Sunday, December 22, 2013

Three

Here we are, it's 3 days away from Christmas.  I'm amazed at what the last 3 weeks has brought upon us and yet how we've been cared for and God's provision has been evident throughout the rocky road.

Pregnancy.

Typical background with the 3 kiddos


Hudson visiting mommy at hospital
I am 33 weeks pregnant today!  Hudson was born at 33 weeks exactly so this is kind of a special day for me.  As far as we know, I am 3 cm dilated.  (There is a lot of three's in the post....hmmmm...I hadn't thought of a title for the post but I know what it will be now!)  At 30 weeks and 5 days I had a doc appointment where I shared that I felt like things were different and had a few concerns that things were changing (ie...baby was starting to come).  The doc checked me, found I was 3 cm dilated.  Then the contractions came - every 2-4 min.  Long story short I enjoyed an all included weekend stay at the Nebraska Medical Center.  With Magnesium and everything!  For those who don't know - Magnesium makes you feel like you have the flu but it can help stop labor for some people.  I got to go home after 3 nights stay, so 10 pounds later (and much swelling) I was on my way home with bedrest/no work orders.  Not a strict bedrest mind you - basically no work and try to not do anything around the house or pick up my 25 pound 15 month old.  Fast forward to now, baby is still in, I've lost 15 pounds of fluid weight, and we've seen God provide in crazy ways!



Family and Friends
To those who have helped us during this turbulent time - THANK YOU!  I don't know how we would have done it.  Since I've come home, we've had many family and friends come and take a shift at the Reynolds house with Hudson.  Sometimes its a morning or afternoon, sometimes it's all day.  We've been so grateful to have help.  Yet it's much harder letting people actually in your life at such a vulnerable time I've found.  Especially when you have control freak tendencies like me.  :)
This kid can always make me smile.

It's been so humbling.  Even to just say "do you mind carrying Hudson up to his bedroom?" or "can you put him in the booster seat?"  I know it may not seem like a big deal, but when you are in that situation, it is.  I may or may not have started to go a little stir crazy as I sat around and watch people do things for me and Hudson.  And I may not have always done the best job of sitting around but I am doing SO much less than I was.  So far it seems to be working.  But we really don't know, I haven't let them check me as it stirs up contractions.  But on the other hand I haven't had nearly as many contractions.
Waiting for swallow study

Learning
Whelp, there is always learning in times like these.  The last 3 weeks alone we've had to deal with preterm labor, an aunt so sick she almost didn't make it, a swallow study at Children's for Hudson, flooding in our basement after we just laid new carpet (the day I came home on "bedrest" - what a welcome!), a dog that somehow punctured/impaled himself on something to where you could see muscle in his chest and a hole the size of a dime that went at least 1.5-2 inches deep.  Not to mention your usual holiday stress.  But, here is what God has shown me:

1) He is bigger than any problem I'm facing
    - Hudson's swallow study was fine.  So hoping he will outgrow the reflux soon!
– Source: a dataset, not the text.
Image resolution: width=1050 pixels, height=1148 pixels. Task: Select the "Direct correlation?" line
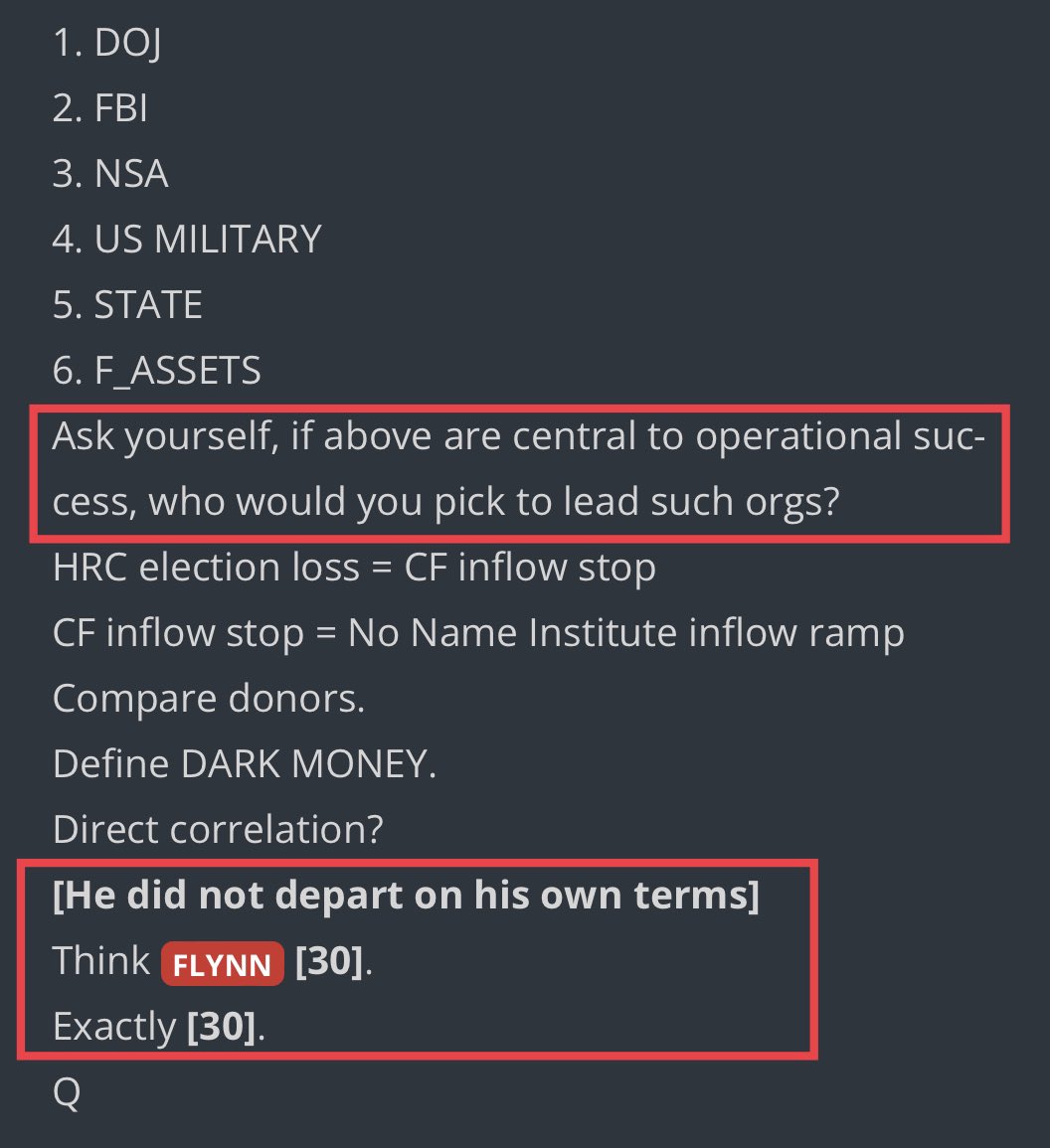click(218, 830)
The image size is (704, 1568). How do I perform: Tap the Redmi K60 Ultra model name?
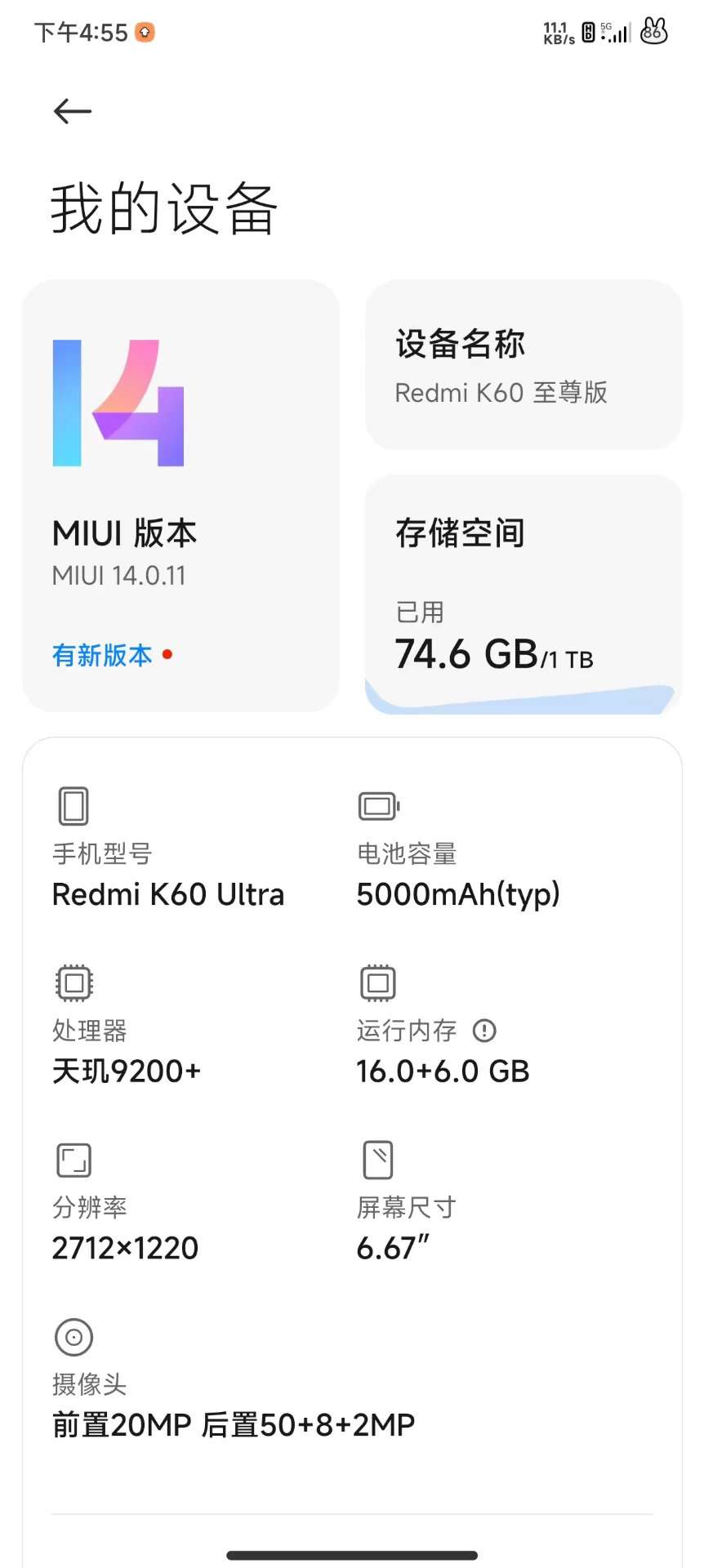coord(168,895)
2) I don't need to live in fear but instead have hope and joy
    - great example of Mary during this sermon http://citylightomaha.org/downloads/sermons/Joy.%2012.15.13.mp3
3) He will provide
     - We've been SO blessed by many dropping by meals and helping with Hudson.  It's so nice not to worry about making a meal.
    -The Chamber and people there have blessed us with letting Dusty be flexible with his schedule, working different hours or working from home at times as well as taking care of our meals for a whole week!

4) I'm not the only one who is experiencing or has experienced hard times
  - Just reminded that there are many trials I could be experiencing that are more difficult than ours

5) We all need grace
Anxious to open presents!
   -Extra grace seems to be needed for everyone during this time of year.  I need to extend grace and hopefully receive grace as sometimes my hormones/stircraziness can make me a little...irritable.  :)

Excited and nervous to see what the future brings.  I'm more nervous about this labor than I was with Hudson...I think that's normal for the second time around as the ignorance is gone.  Excited to spend time with family (hopefully) and enjoy celebrating our Saviors birth!   Hope you all have a Merry Christmas!